Tracking black money holders within and outside the country has been as futile and frustrating an exercise as passing the Lokpal Bill. Years of efforts have produced no results. While the civil society is pursuing the Lokpal Bill with renewed vigour under activist Anna Hazare, the Supreme Court has turned proactive on tracing black money stashed abroad and nailing the offenders. “Was the government sleeping all these years on the issue of black money,” asked a Bench, consisting of Justices B. Sudershan Reddy and S.S Nijjar, almost in exasperation in response to the Solicitor General’s remark that the matter needed to be probed on different fronts.
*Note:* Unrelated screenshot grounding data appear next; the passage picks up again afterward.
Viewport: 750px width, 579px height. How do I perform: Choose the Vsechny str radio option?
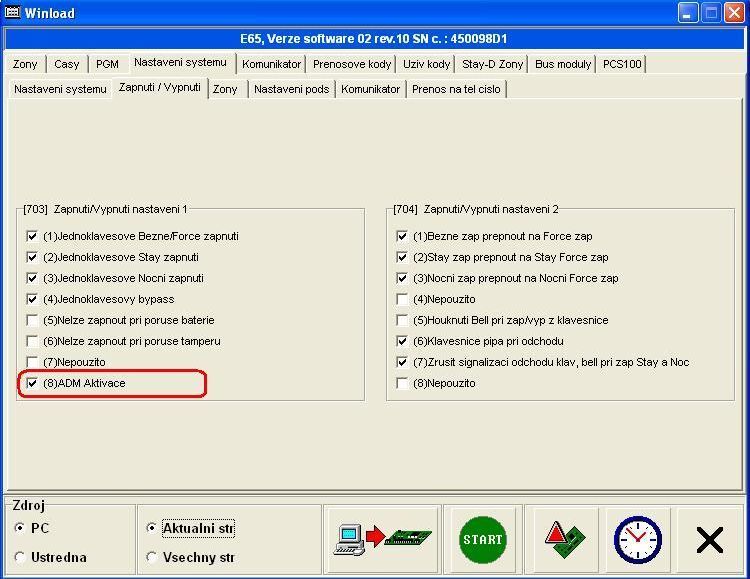(x=152, y=557)
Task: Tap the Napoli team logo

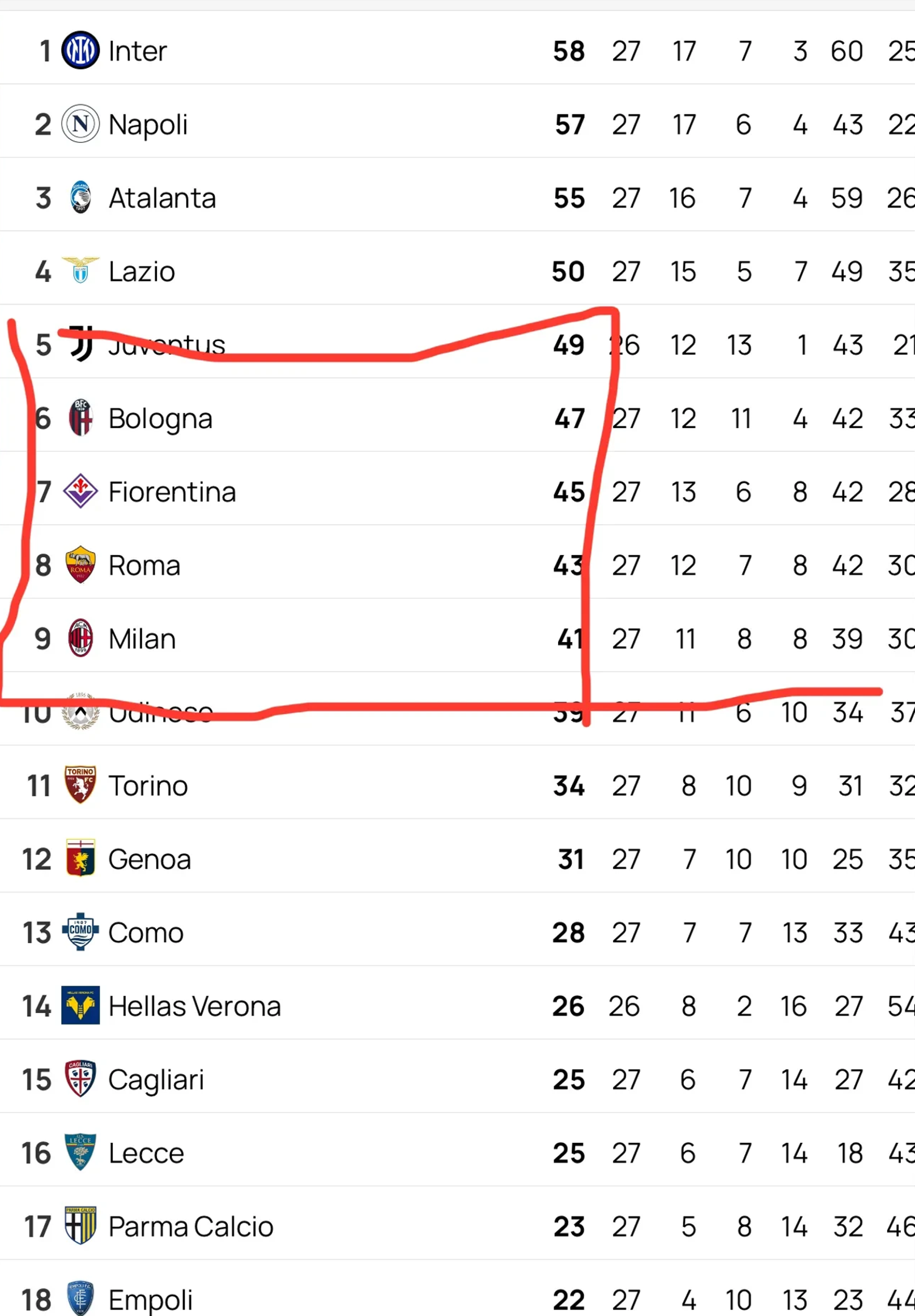Action: (80, 124)
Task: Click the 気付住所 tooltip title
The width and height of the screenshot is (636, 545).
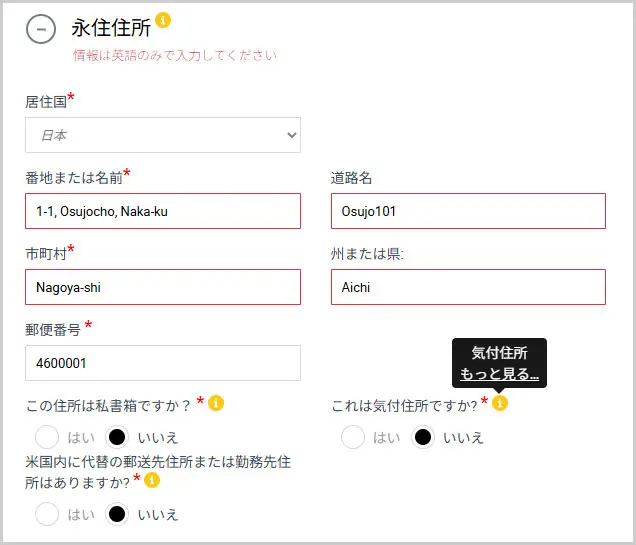Action: [x=499, y=353]
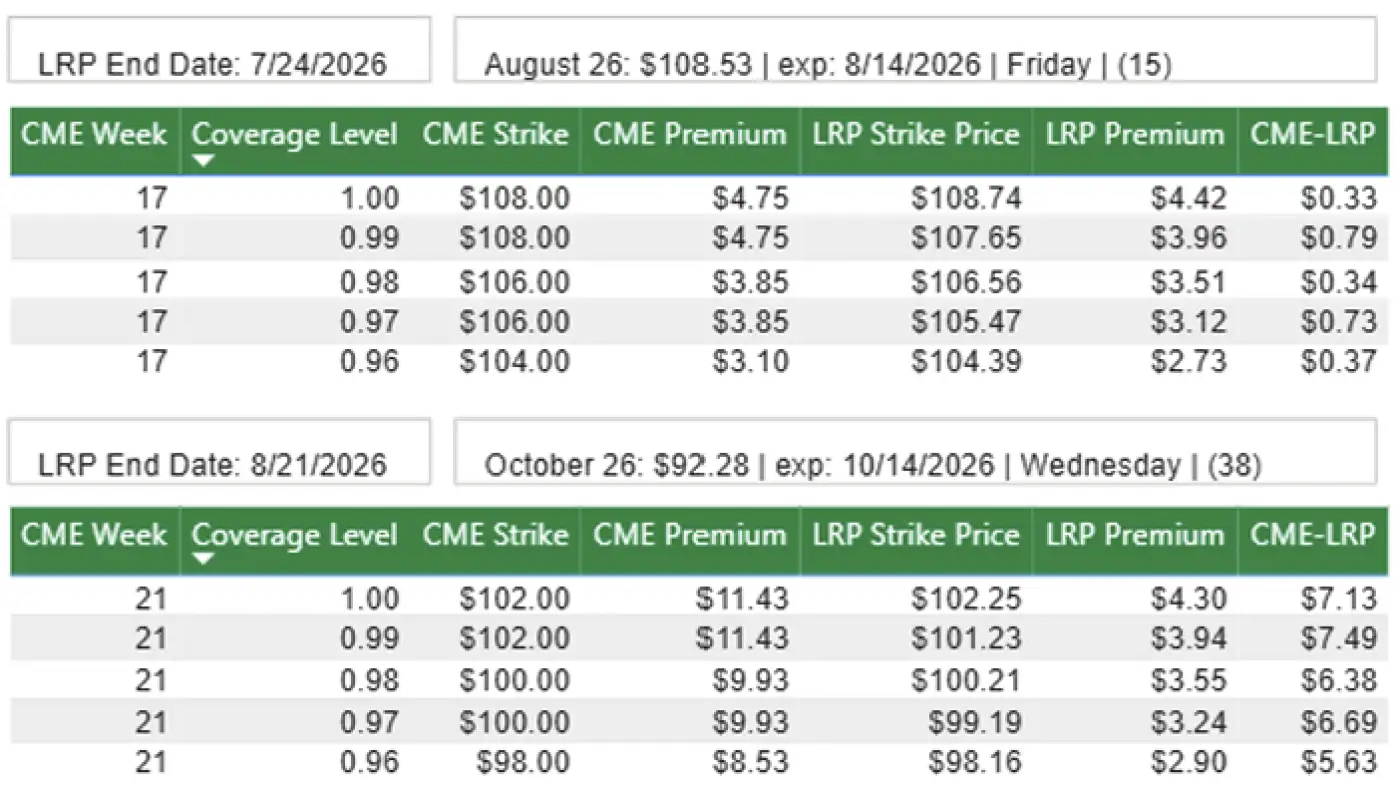Open Coverage Level sort arrow in August table
Viewport: 1400px width, 798px height.
(203, 160)
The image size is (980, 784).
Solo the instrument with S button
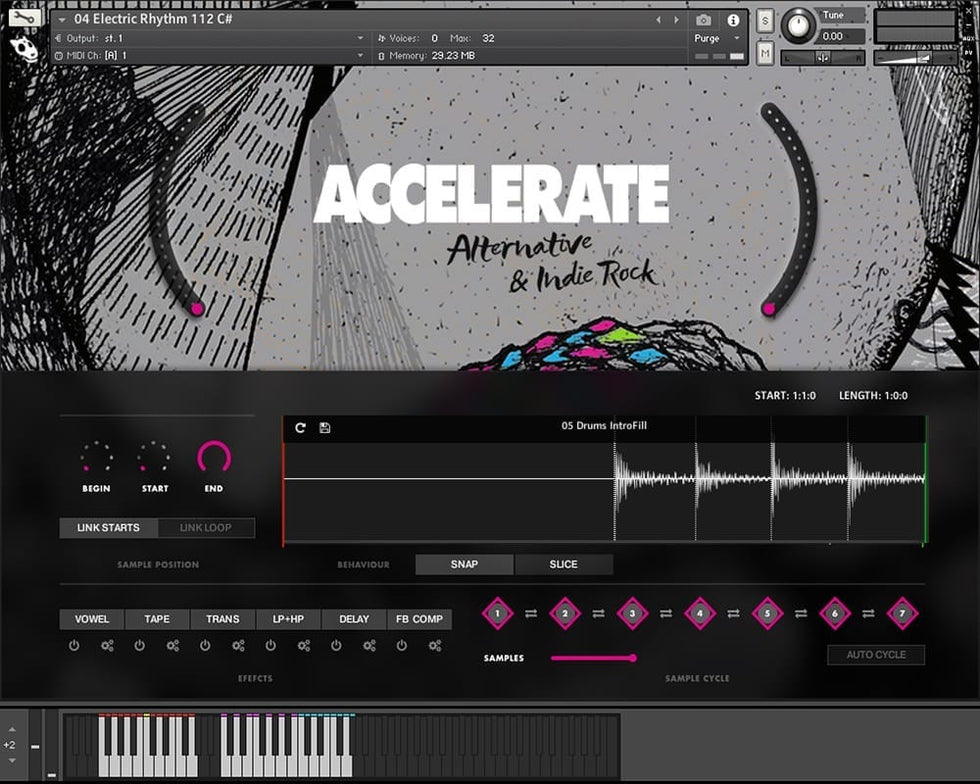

The government inquiry has so far been confined to Hasan Ali, the Pune-based stud farm owner, accused of large-scale tax evasion. The government also has information about some people holding accounts in LGT Bank but the Finance Minister has refused to divulge their names in the absence of a legal framework. The Enforcement Directorate is looking into the issuance of a passport to Hasan Ali and in that context Puducherry Lt-Governor Iqbal Singh has been questioned. In the process the wider issue of unearthing the sources of black money, including terror, drug pedalling and arms trade, is getting lost.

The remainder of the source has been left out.